Streptokinase is used in the treatment of acute ST-segment myocardial infarction, deep vein thrombosis, pulmonary embolism, arterial thrombosis or embolism, and arteriovenous cannula occlusion.
Streptokinase is metabolized in the liver via proteolysis and gets excreted via urine (as peptides). The elimination half-life was 80 minutes (streptokinase-plasminogen activator complex).
The onset of Action of Streptokinase is within 20 minutes.
The Duration of action of Streptokinase is 4 – 12 hours.
The Tmax of Streptokinase about 20 minutes after dosing and the Cmax of Streptokinase was found within 10.1 ± 5.6 ng/ml
The common side effects are dizziness, drowsiness, headache, weakness, Nausea, strong irregular heartbeat, swelling, and dizziness upon standing.
Streptokinase is available in a dosage form, such as injection.
Streptokinase is available in the USA, UK, Canada, Japan, and India.
Streptokinase is a thrombolytic drug that is derived from various streptococci. It forms a streptokinase-plasminogen complex which rapidly converts plasminogen to plasmin. Plasmin, in turn, degrades fibrin, fibrinogen, and other procoagulant proteins into soluble fragments.
Streptokinase is available in a dosage form, such as an injection.
Instill 250,000 IU Streptokinase in 2 mL of solution into each occluded limb of the cannula slowly. Clamp off cannula limb(s) for 2 hours. Observe the patient closely for possible adverse effects. After treatment, aspirate contents of infused cannula limb(s), flush with saline, and reconnect the cannula.

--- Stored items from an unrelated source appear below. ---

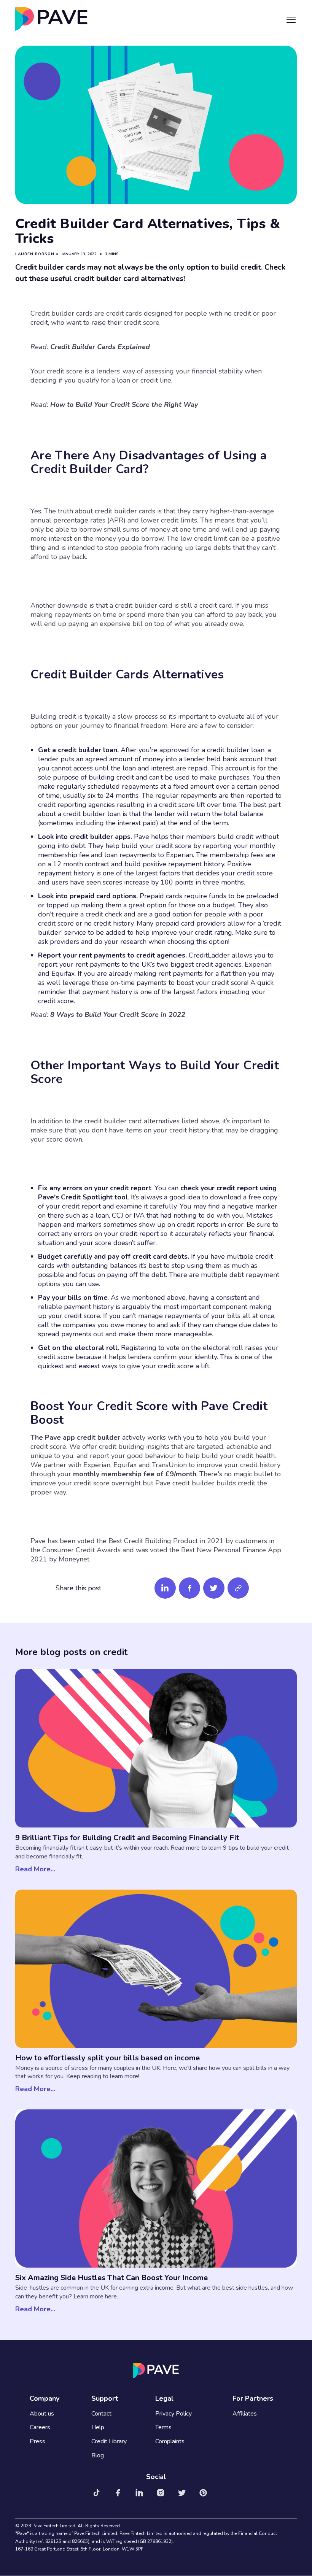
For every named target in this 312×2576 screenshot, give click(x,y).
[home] (51, 19)
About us (42, 2414)
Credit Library (109, 2442)
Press (37, 2442)
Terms (163, 2427)
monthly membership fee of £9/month (133, 1474)
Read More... (35, 1869)
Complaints (170, 2442)
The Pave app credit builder (75, 1437)
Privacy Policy (173, 2414)
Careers (40, 2427)
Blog (97, 2456)
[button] (291, 19)
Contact (101, 2414)
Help (97, 2427)
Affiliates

Streptokinase is used in the treatment of acute ST-segment myocardial infarction, deep vein thrombosis, pulmonary embolism, arterial thrombosis or embolism, and arteriovenous cannula occlusion.
Streptokinase is a polypeptide derived from beta-hemolytic streptococci of Lancefield group C bacteria. It forms a complex with plasminogen, which then converts to the proteolytic enzyme plasmin. This process results in a cascade that ultimately leads to the lysis of fibrin clots. Streptokinase causes a systemic thrombolytic state that usually resolves within 48 hours of administration.
Streptokinase is approved for its use in the following clinical indications:
Acute myocardial infarction
Adult: Within 12 hours of onset with persistent ST-segment elevation or recent left bundle-branch block: 1,500,000 units as a single dose via infusion over 60 minutes.
Pulmonary embolism
Adult: Initially, 250,000 units via infusion over 30 minutes. Maintenance infusion: 100,000 units hourly for 24 hours. Alternatively, 1,500,000 units over 1-2 hours.
Central retinal vein thrombosis
Adult: Initially, 250,000 units via infusion over 30 minutes. Maintenance infusion: 100,000 units hourly for 12 hours.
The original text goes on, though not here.